You start wiping down liquor bottles wondering why you didn’t call out sick today.
We’ve all been there. We’ve all felt the creeping anxiety that comes along with an under-attended bar during a slow weekday shift because we think we are wasting our time and not going to make money.
Take a moment and ask yourself, “What is my main responsibility?”
Is it to serve drinks? That’s part of it.
Is it to craft cocktails? Sure.
Above all, your job is to SELL.
Think of yourself as a freelance worker running your own business. You are in charge of your income, even during slow times.
People literally walk through the doors of your venue everyday intending to spend money. The amount they spend is entirely up to you. You are their guide.
Here are some tips to make more tips:
Get to know your customers
When a customer walks through the door, immediately qualify him or her. Ask for specific preferences in liquor, beer and/or wine. A few good qualifying questions are, “What is your favorite liquor?” followed by, “Do you prefer sweet, semi-sweet or not sweet?” (Note: if the customer wants beer or wine, adapt your questions to those preferences).
By asking these questions (or something similar), you are able to understand more about each customer’s palate and preferences. Equipped with this knowledge you can begin making suggestions and selling specialty cocktails rather than half-priced, happy hour drinks.
Humanize the experience
It is called hospitality for a reason— customers expect to feel comfortable and welcomed when they walk through the door.

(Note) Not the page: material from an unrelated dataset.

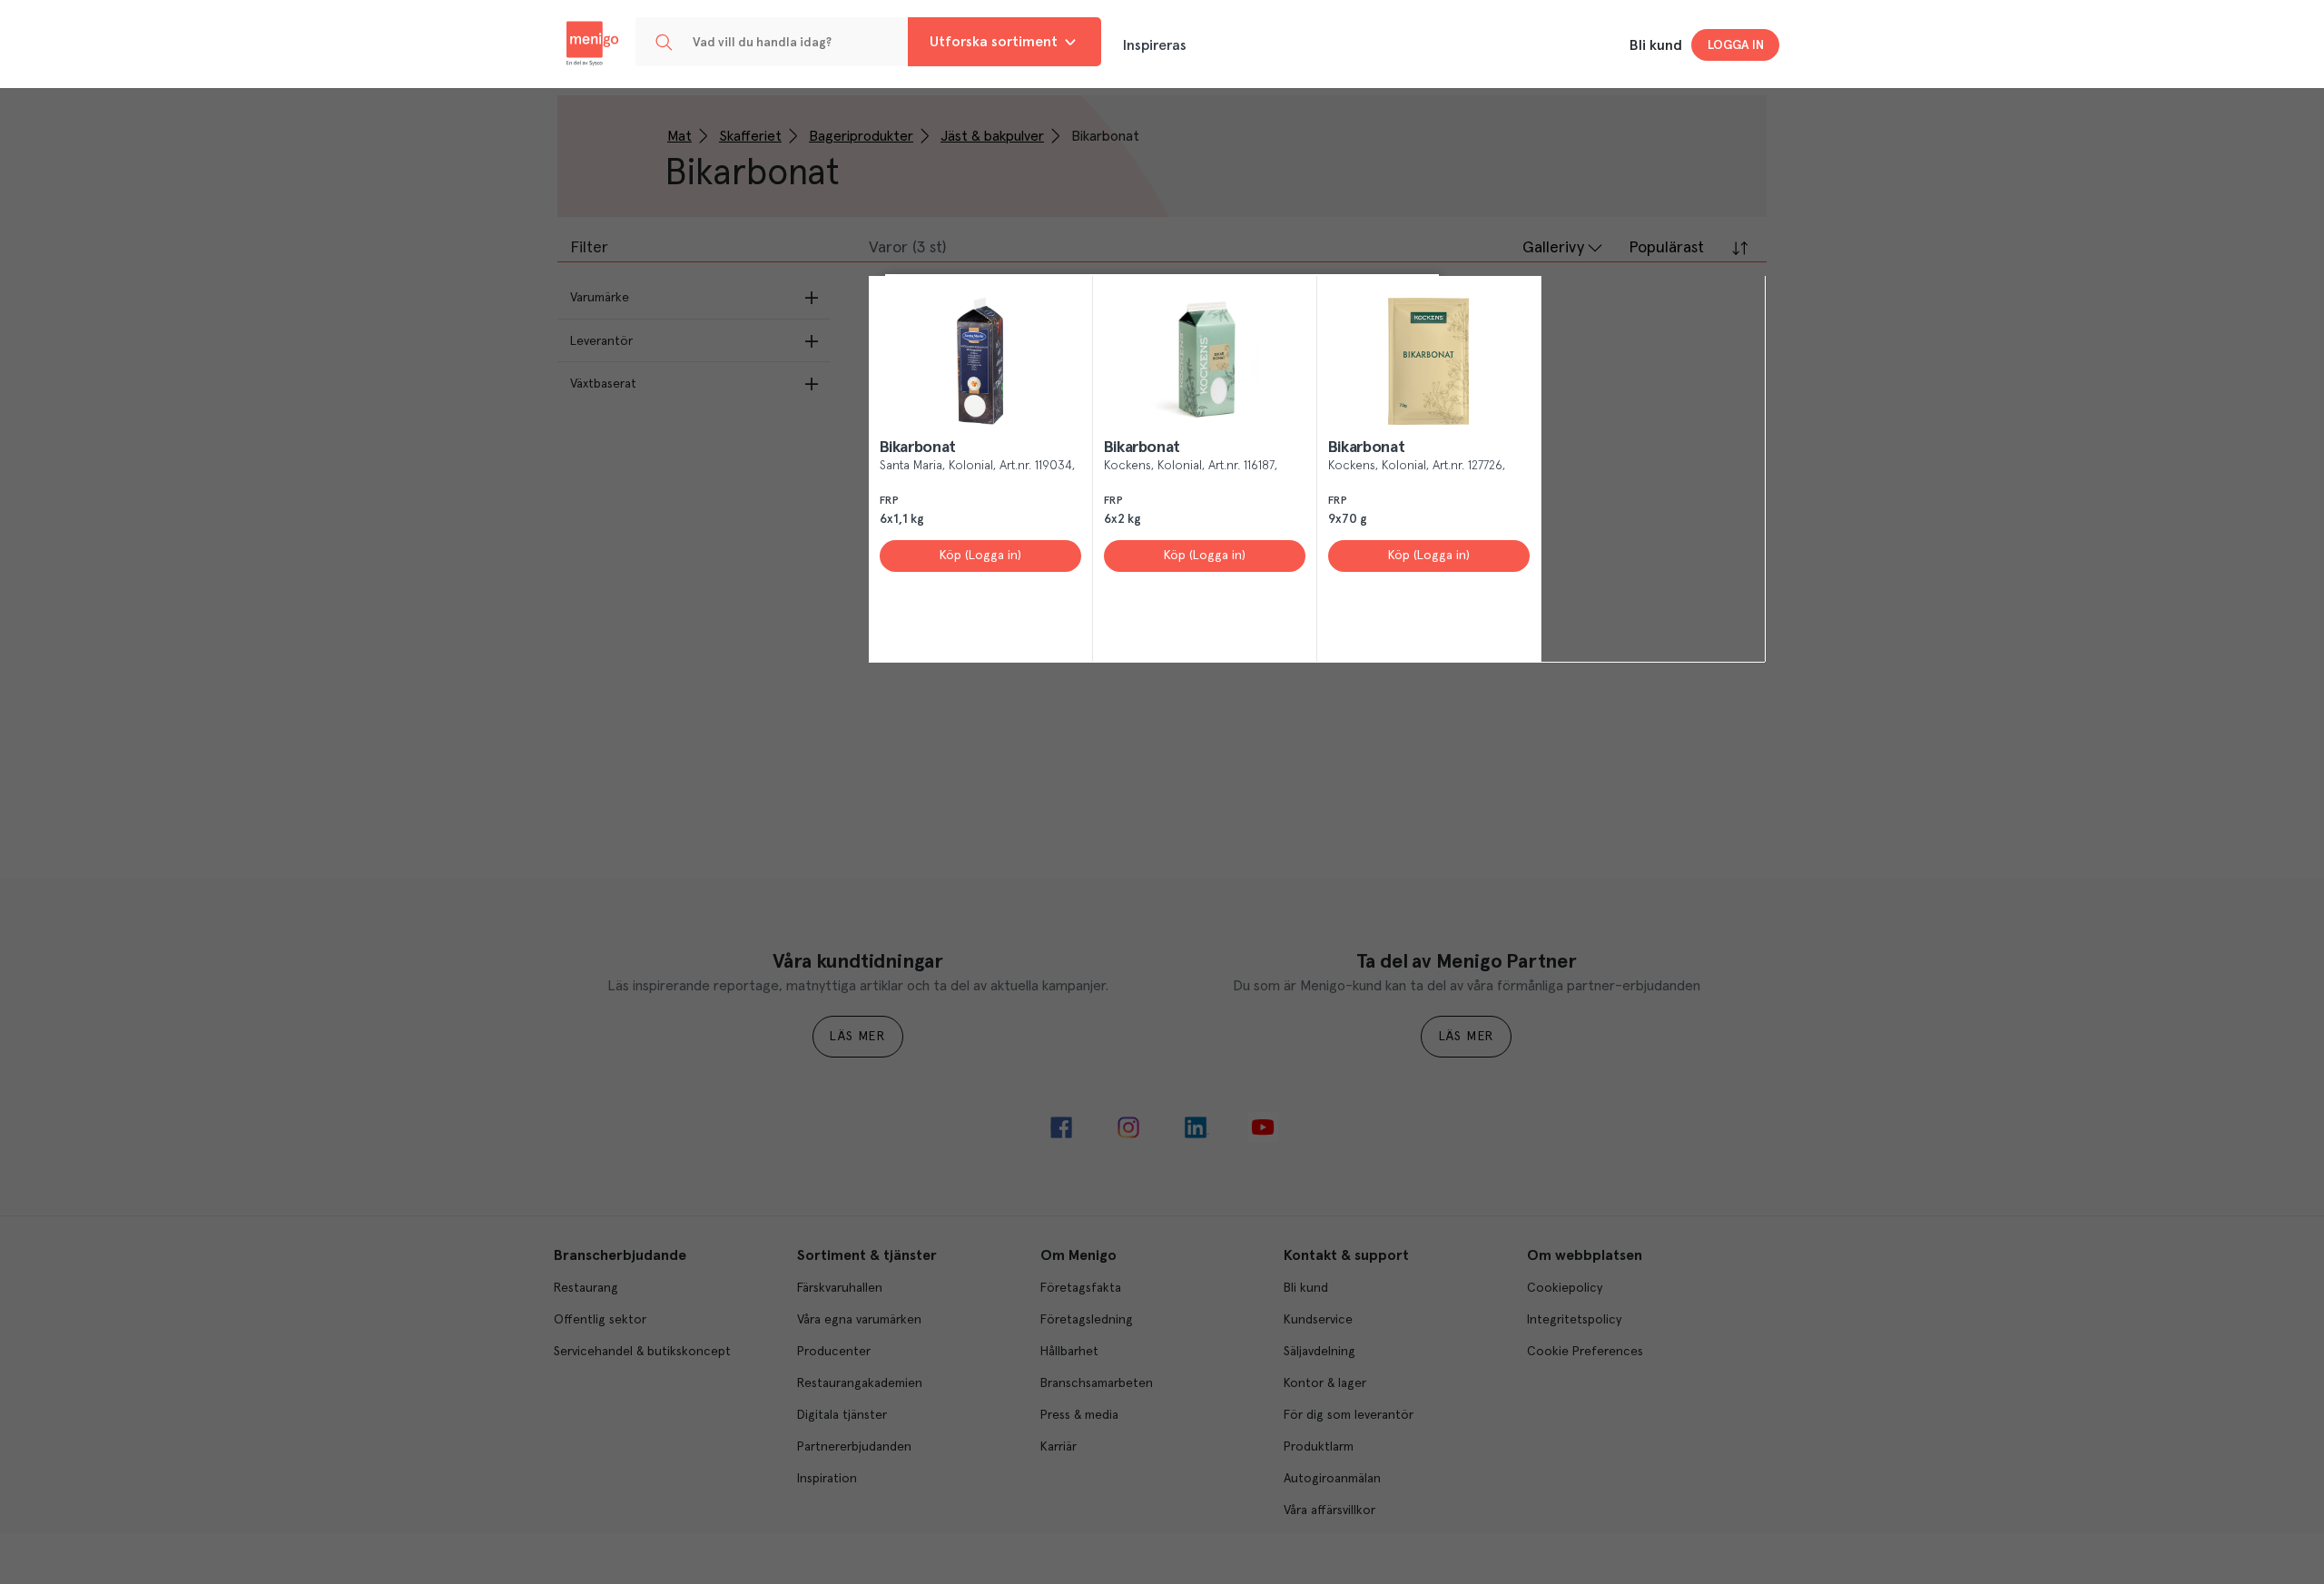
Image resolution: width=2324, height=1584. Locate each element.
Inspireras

A smile goes a long way, as does a sincere opening line such as, “Hello, how are you?”
Initiate a conversation and develop a rapport with all of your guests. Conversation is key if you want your customers to stay past their first round and continue ordering drinks. I’ve had many customers say to me, “I don’t usually stay this long! I was only planning on having one drink!” during our conversations—meaning that, if I had not engaged them, they would have tabbed out and left after one drink. Create an environment that is inviting— one that you would want to be in if you were not on the clock.
Invest in your customers
For example, if you have a customer who is a tourist, create a list of “off the beaten path” places/activities he or she can visit/experience. Invest in your customers by offering them your time, expertise and ears they will invest in you. Ask questions. Let them learn about you. Find common ground- this will further humanize the experience, and your customers will view you as a person rather than just a bartender doing your job. If you take the time to learn about who your customers are I promise you will reap considerable benefits such as increased tips, new regulars, good friends and/or important connections.
Use slow times to your advantage. Get creative and experiment on your customers. Craft a new cocktail, and offer your customers a sample. Not only is experimenting a fun, learning experience for your it also makes your customers feel special and who knows, they may even order your new concoction when they need a re-fill.
For example, if one of your customers wants a martini, ask if they prefer gin or vodka. Once you know what spirit that customer wants, give him/her some recommendations. Always start by recommending premium spirits first and then work your way down based on quality. Customers are more likely to choose a high-end, more expensive brand when you give them their options from high to low—if your delivery is confident and you demonstrate your knowledge by explaining why certain brands are superior to others. Upselling liquor will increase the average spend per guest which means your tips will increase too.
Have an attitude of gratitude
Recognize you are privileged to be in a position to meet so many new, interesting and different people everyday. Each customer provides a fresh opportunity to learn, experience life through someone else’s vantage point and make money. Be grateful each time you walk through the door of your venue and clock in. If you have a happy, positive attitude people will respond favorably to you.